Comunicazioni riservate che impensieriscono inquirenti o governi, come quello americano o britannico? Problema risolto: tanto sull'iCoso girano solo le app di messaggistica approvate e con chiave di decifrazione centralizzata. Considerate, tanto per fare un esempio, che WhatsApp scambia i messaggi cifrandoli nella versione Android, mentre in quella iOS sono in chiaro.
Un dispositivo digitale non aperto, sul quale si possa esercitare un controllo ferreo, conviene a tanti. Era l'aspirazione alla base del contestatissimo Palladium/Trusted Computing di Microsoft, ai tempi in cui Microsoft era il colosso monopolista e Apple si presentava come la paladina del libero pensiero. Come si cambia.
Ma per arrivare al controllo bisogna eliminare il personal computer, troppo libero, troppo aperto, troppo flessibile e riprogrammabile. Per farlo non servono leggi o sequestri: basta disabituare gli utenti. Pian piano e con il sorriso.
Guardate i giovani di oggi: sanno usare un iPhone perché l'hanno da sempre. Per loro passare a un iPad è naturale: stesse icone, stessa interfaccia, stessa filosofia. Passare a un PC o a un Mac, per loro che non ne hanno mai usato uno, è uno sforzo di apprendimento massiccio (santo cielo, chi usa iOS non vede neppure il filesystem e trova alieno il concetto di cartella, figuriamoci path e directory, o di salvare i dati): perché dovrebbero farlo, ora che c'è un super-tablet che ha una tastiera e un dispositivo di puntamento di precisione? L'iPad è un complemento al computer; l'iPad Pro è un sostituto. Un Mac o un PC, per chi ha oggi undici o dodici anni e non ha memoria di come fosse il mondo prima degli iCosi, sono inutilmente macchinosi e arcaici come lo è per me una macchina per scrivere.
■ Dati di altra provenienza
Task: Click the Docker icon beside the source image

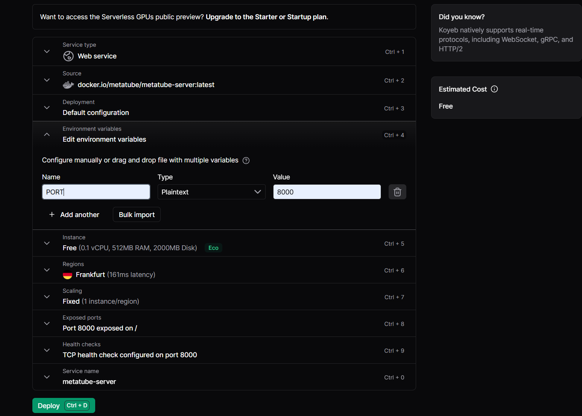Action: (68, 85)
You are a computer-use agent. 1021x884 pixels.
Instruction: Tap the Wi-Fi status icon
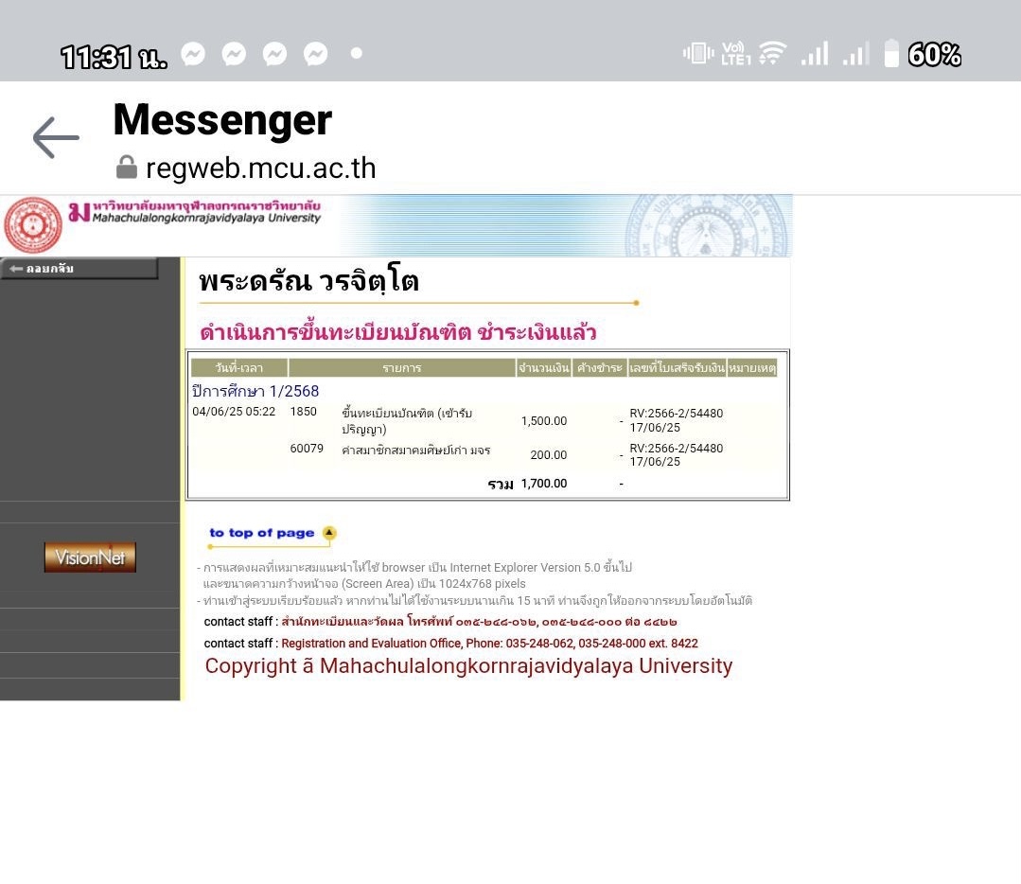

Dal loro punto di vista, per quale motivo questi giovani cresciuti a pane e iOS dovrebbero faticare per imparare a usare un PC o un Mac, con tutte le sue bizzarrie e infettabilità, specialmente adesso che c'è un iPad da 13 pollici con tastiera che fa le stesse cose di un PC/Mac senza tutte le complicazioni di un PC/Mac? Un iPad, se non viene sottoposto a jailbreak, è una piattaforma che non s'infetta, si aggiorna automaticamente, salva i dati automaticamente nel cloud. E alla maggior parte della gente rinunciare alla libertà di installare quello che si vuole in cambio di una maggiore sicurezza e semplicità (e dei dati personali) va benissimo.
Ricordate Cory Doctorow e il suo monito sulla guerra in atto contro il computer universale? Provate a rileggere le sue parole di qualche anno fa e chiedetevi, senza inutili complottismi, se aveva ragione.